Our Future in Space

On the 21st of June, Jeff Bezos, founder of Blue Origin (but more widely known as the CEO of Amazon) was announced as the third recipient of the Heinlein prize for his feats regarding accessibility of space for the common man. His Blue Origin has achieved important milestones in rocket reusability and orbital vessels, but this is far from what makes him and his little known agency outstanding. Bezos plans on, along with other private entrepreneurs such as Elon Musk and Richard Branson, kickstarting human expansion into space and beginning a multi-planetary empire.


Bezos is certainly ambitious on his expectations for us as a species, but he does have a plan. He envisions a future where mankind is spread across the entire Solar System, maybe even beyond, with Earth being a “residential planet” and heavy industry being confined to inhospitable planets with only colonies to maintain them. Our presence in space would number in the millions, perhaps even billions, with a massive, dynamic and interconnected society communicating and exchanging ideas throughout the vast sidereal space, always expanding into the unknown.
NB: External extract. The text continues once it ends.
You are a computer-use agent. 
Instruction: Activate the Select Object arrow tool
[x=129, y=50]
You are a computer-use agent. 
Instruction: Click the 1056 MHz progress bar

This may be an optimistic, adventurous view of the future, but Bezos claims our future lies outside planet Earth.

According to him and many other scholars, it is essential to colonise Mars or even the Moon because, essentially, Earth needs a backup much like a computer. As far as we know, Earth is the only planet in the universe that contains life in any way, shape or form, and as such, we can’t risk its destruction with an asteroid impact, gamma ray burst or environmental collapse, since that would be the end of all known life. Which means, we need a colony outside of Earth so that if a catastrophe does happen, at least some humans and animals will still exist and be able to spread and repopulate somewhere else. It is not only a matter of striving for interplanetary greatness, but of survival of all known life, to colonise other planets as soon as possible.
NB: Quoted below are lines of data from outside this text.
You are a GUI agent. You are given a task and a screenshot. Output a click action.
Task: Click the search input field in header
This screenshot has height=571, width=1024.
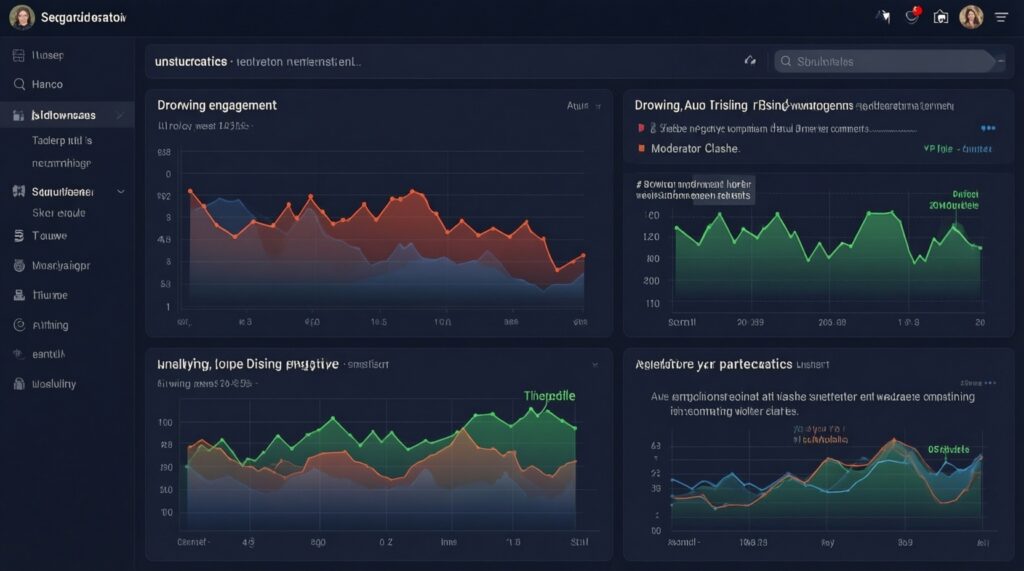tap(885, 61)
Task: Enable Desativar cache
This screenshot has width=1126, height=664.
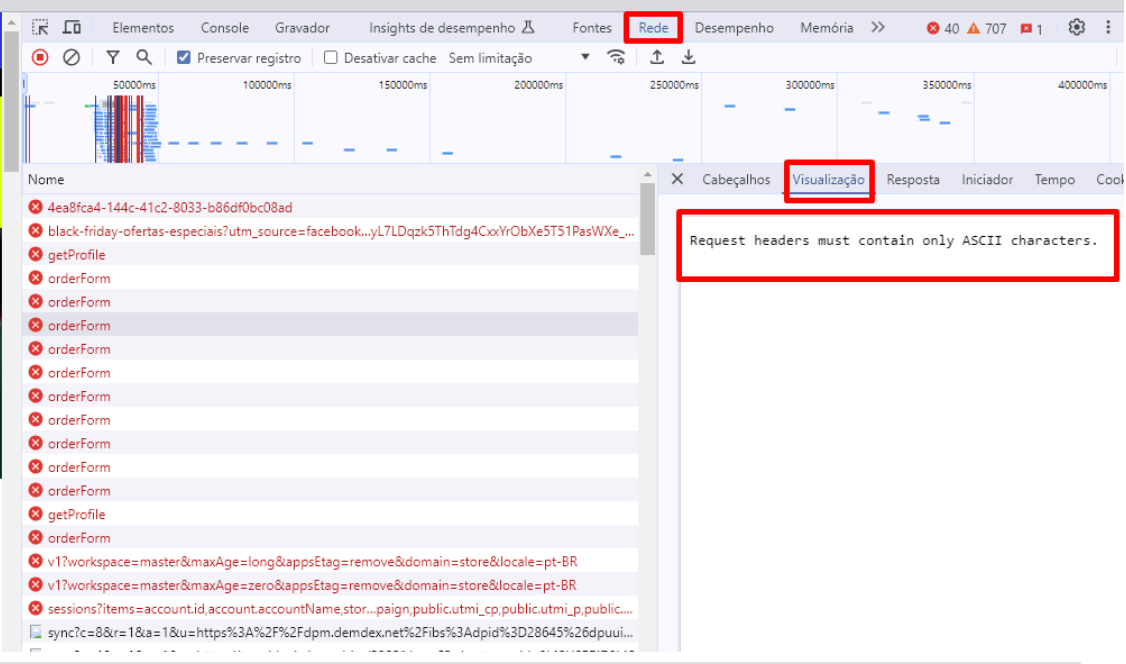Action: point(330,58)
So, if we must go beyond the pale blue dot, how are we going to do it? Since we still don’t really have the technological capabilities for building even a basic colony on Mars, we must start with the first frontier – the atmosphere. Blue Origin has already taken steps towards launching heavy weight carrying rockets into orbit, which Jeff Bezos hopes will in the near future start a market for space tourism, where people would pay to go into orbit and enjoy the breathtaking views of Earth beneath their very feet as they float in a confined shuttle. If space tourism becomes a thing, competition will become a propelling force, driving space agencies to go farther and farther until we have the technology to make routine trips to the Moon or even Mars. Then it would be a matter of having the technology to settle, and we will then have taken the very first step towards the colonisation of space.
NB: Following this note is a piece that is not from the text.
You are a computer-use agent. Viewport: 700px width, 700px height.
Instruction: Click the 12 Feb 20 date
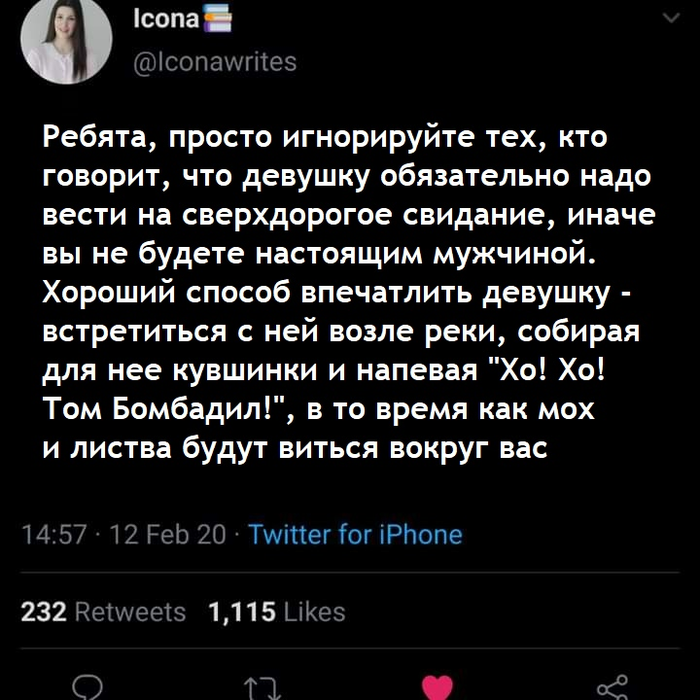pos(156,534)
Space exploration is an uncertain and potentially dangerous enterprise, but also extremely rewarding. With the colonisation of the Americas beginning in the 15th century, the mineral and agricultural riches of the New World were so abundant an invaluable that they helped catapult western Europe towards the centre of human civilisation, sparking movements such as the Enlightenment and empire building. Colonising space will be the same. We will revel in the mineral wealth the many planets out there offer, creating planet spanning industrial powerhouses capable of fueling monumental projects, such as building massive colony spaceships or even a Dyson sphere, ensuring an incremental growth of our civilisation. At such a pace, humankind would be present in so many planets and satellites that our species would become essentially immortal.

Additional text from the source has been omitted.